[rabbitmq-discuss] Fwd: Client-connection failover workarounds (ruby)

Matthias Radestock matthias at lshift.net
Sat Feb 6 18:42:19 GMT 2010


Peter,

Peter Fitzgibbons wrote:
> I'm thinking about how to handle client-connection failover.  By this
> I mean clientA has a producerP that needs to have reliable and
> tolerant connections to rabbitA and rabbitB.  This is so that if the
> connection/pid of rabbitA goes down, producerP sends it's next message
> to rabbitB with as little handling (and wall-clock time) as possible.
> [...]
> The best solution I can think of right now is to have a rabbitP on the
> same machine as producerP, which is clustered to the "real" cluster,
> so if rabbitA goes down, the built-in clustering failover will handle
> the proper interaction.  My issue with this is considering how this is
> configured and maintained when the farm of servers with producerP gets
> to be 1000+.  Even if this doesn't scale to the google-farm level,
> what about farm = 10, 30 ?

Having a local broker is indeed a common approach to get higher 
resilience, particularly since it allows producers to offload messages 
even when the connection to the main brokers is down for prolonged 
periods of time, e.g. in the event the main brokers are across a WAN and 
there is a WAN failure.

As you suspect, making all these brokers part of a cluster would indeed 
be problematic for high node counts, even more so when going across a 
WAN. Besides, RabbitMQ's clustering is really designed for scaling, not 
improved reliability.

But you do not need to cluster the brokers. Instead you could stick our 
experimental shovel (see 
http://www.lshift.net/blog/2010/02/01/rabbitmq-shovel-message-relocation-equipment) 
onto each local node and configure it to shovel messages to the main 
broker pair. The shovel has built-in re-connection and failover logic 
for that.

Of course having a local broker is no panacea for reliability, since 
that broker itself becomes a point of failure. Whether that is a problem 
depends on how high you place the reliability bar.

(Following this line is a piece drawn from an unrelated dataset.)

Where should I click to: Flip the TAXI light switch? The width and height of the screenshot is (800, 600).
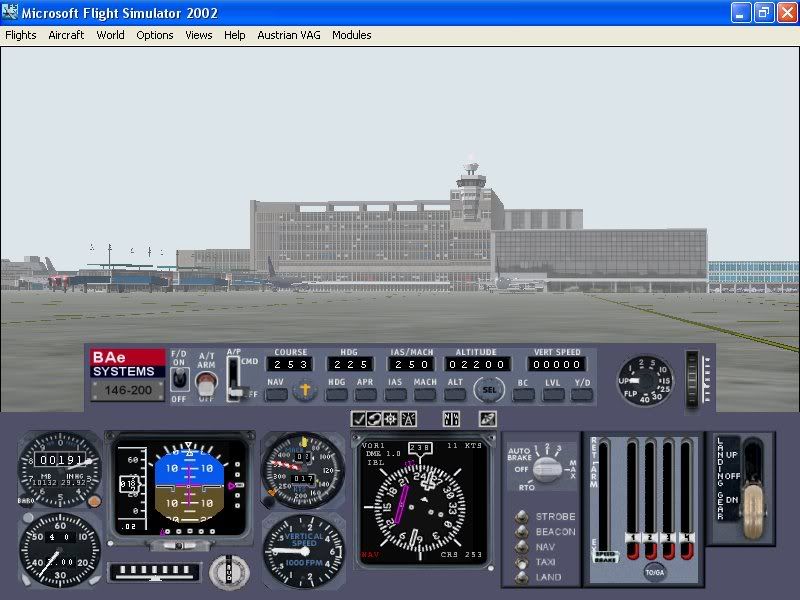[525, 563]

An alternative approachh is to make the clients themselves deal with 
re-connection and failover. Check out the experimental 
http://hg.rabbitmq.com/rabbitmq-java-messagepatterns/ and 
http://hg.rabbitmq.com/rabbitmq-dotnet-messagepatterns/ libraries which 
do that for a specific type of messaging (point-to-point, though most of 
the logic should be easily ported to other types).